The event hosted many exhibits highlighting parts of California history in unique ways, including a display that was distinguished by a large basketball-sized plastic orange looming more than 6 feet above the ground. David Boulé used the exhibit to display his extensive research on the California orange and his latest book, in which he examines the impact of the orange on California’s agricultural industry and our cultural image of California.
Special events and panels were also held throughout the day, such as “Craft Brewing in L.A.: Tastes and Traditions.” In this panel, brewmaster Dieter Foerstner of Angel City Brewery discussed the history of American beer, the resurgence of craft brewing in Los Angeles and the birth of some of the brewery’s more quirky brews: the “Avocado Ale,” inspired by guacamole, and the “French Sip,” a brew crafted to taste like au jus.
Later in the day, participants were provided a preview to The Good Giants, a documentary about the Buffalo Soldiers, an all-black regiment of the army, and the irony behind their liberation of Italian villages in WWII while being treated as second-class citizens in America.
Inspired by PBS’ Antiques Roadshow, the Los Angeles Preservation Network held their own “Archives Roadshow” at this year’s bazaar.
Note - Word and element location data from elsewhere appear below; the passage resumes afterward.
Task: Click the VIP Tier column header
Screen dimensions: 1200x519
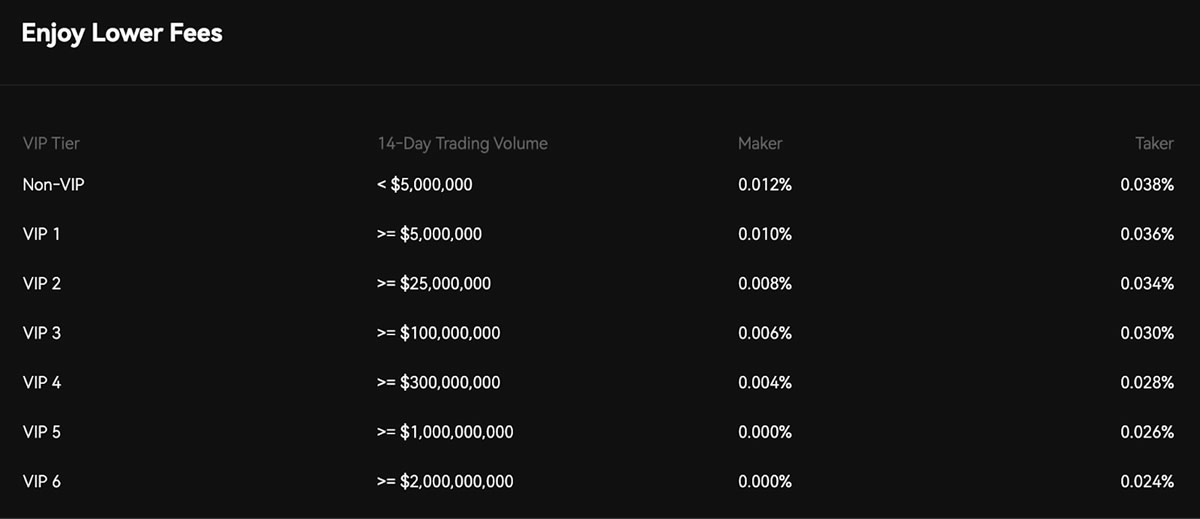Action: pyautogui.click(x=51, y=143)
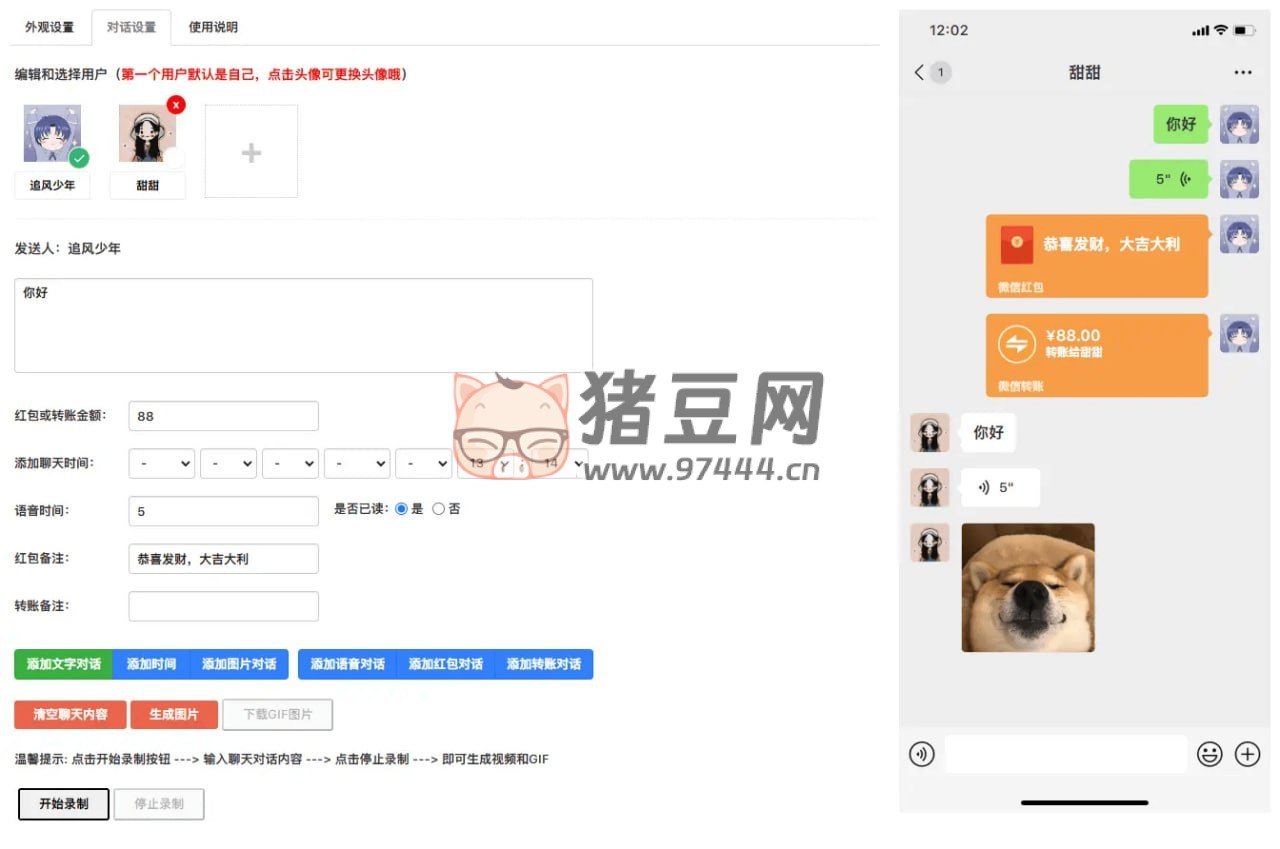Expand the first chat time dropdown
Image resolution: width=1280 pixels, height=849 pixels.
coord(162,464)
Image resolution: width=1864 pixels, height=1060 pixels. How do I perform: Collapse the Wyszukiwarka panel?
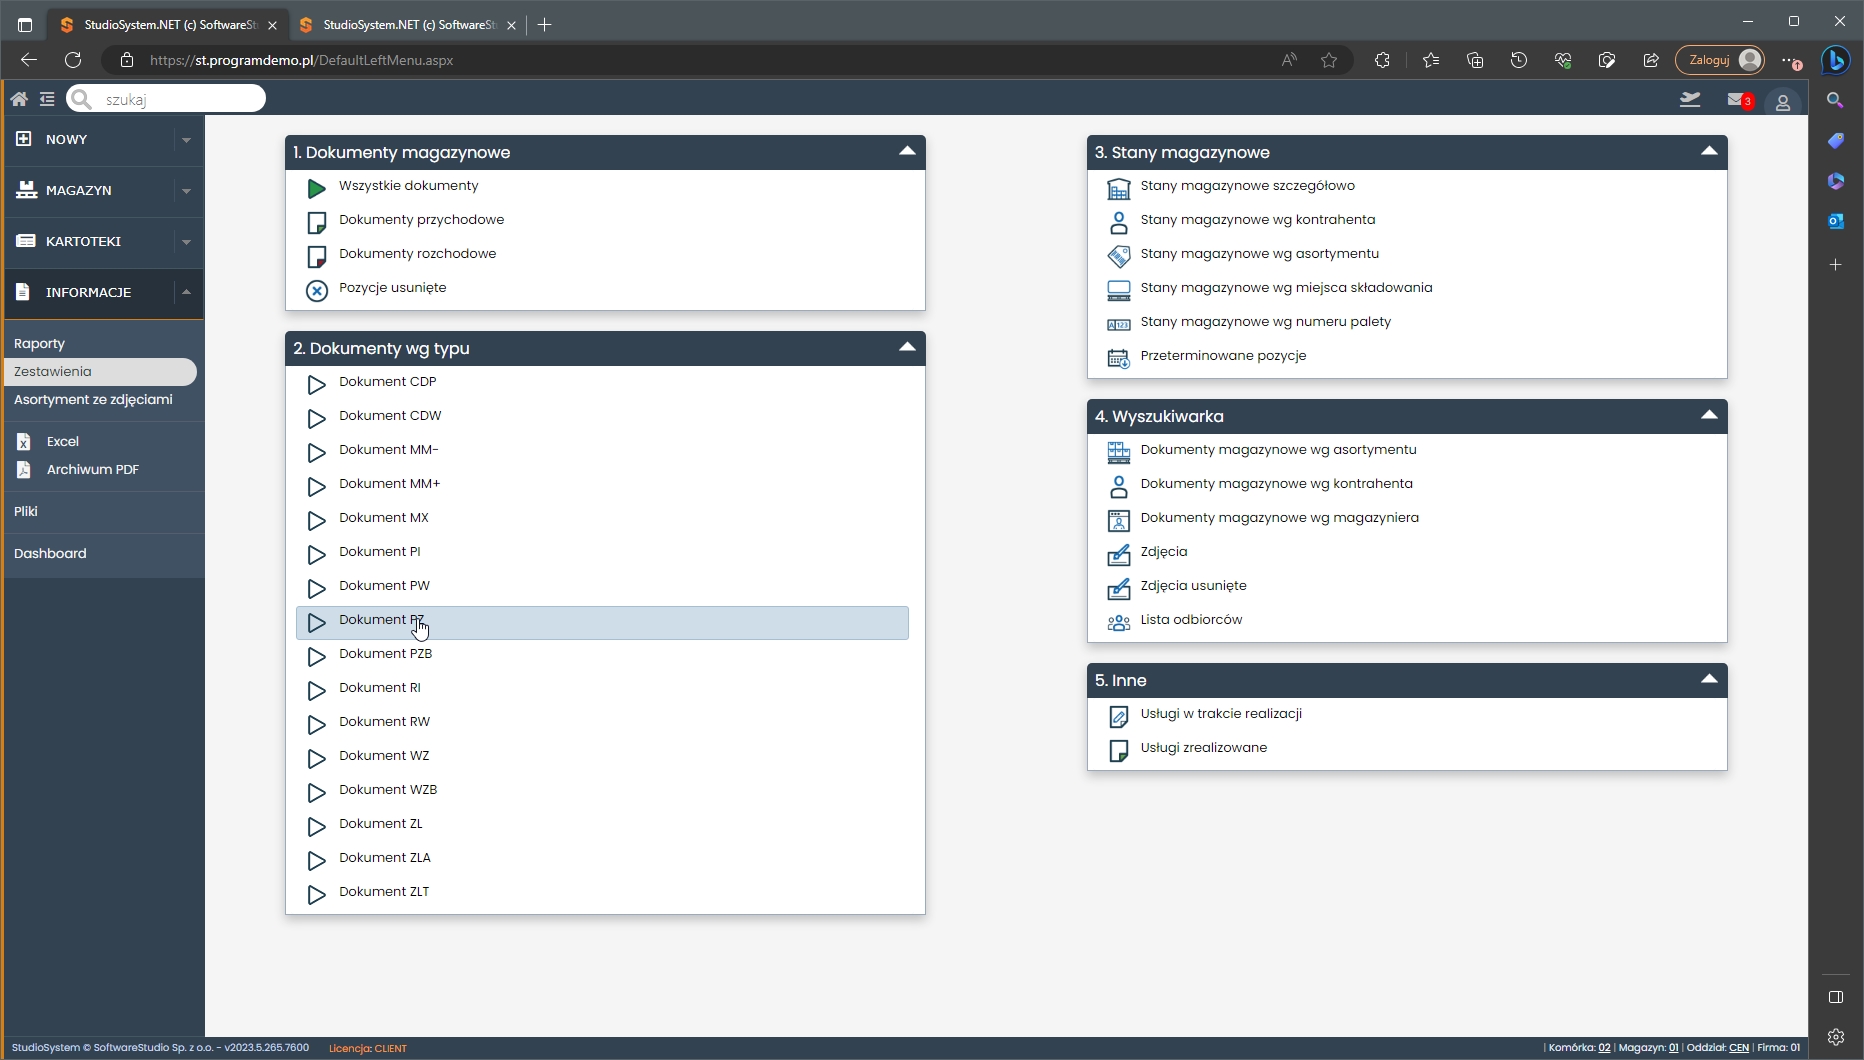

Here, individuals could bring their documents and photographs of historical significance, and have them examined and digitized by professional archivists. Participants also received instructions on how to best handle and preserve their documents.
The bazaar has recently grown in recognition among those who work in history, and also has much to offer for the participating institutions.
“There are 10 percent more exhibitors each year,” said Liza Posas, coordinator for L.A. as Subject. “It gives them an opportunity to evolve how they promote their institution. [The exhibitors] have learned how to articulate themselves and make their exhibits fun and relevant. It’s a networking opportunity.”
The event participants hail primarily from the greater Los Angeles community. Many professional archivists and historians as well as history buffs and students from other colleges attended. Many of the historians emphasized how important history is to education at all levels.
“Where’s the first place the government cuts in a crisis? Library and archives. Math and science are heavily valued, but history is also important,” said Nancy Saul-Larson, an archivist and historian with the Topanga Historical Society.
Kevin Lopez, a junior majoring in chemical biology, entered Doheny Library in search of books for his Writing 340 class, but soon struck up into a conversation with the Genealogical Society of Hispanic America.
“I really appreciate the interest for people to document the past,” Lopez said. “Preservation of culture through technology, and its ability to help me develop connections with my heritage, really caught my interest.”
For Jessica Zhou, a freshman majoring in business administration, the sheer amount of history in Los Angeles was what drew her to the event.
“I’ve always liked history,” Zhou said. “This may or may not become a hobby for me, but will I be back next year? Definitely.”
Posas was excited that students were interested in the subject and getting involved.
“Everybody has history,” Posas said. “We don’t have to celebrate the history of those who conquered, those who win, those who are stars, but the everyday person. I hope people understand that it starts with their history, and ripples outward into an engagement with history.”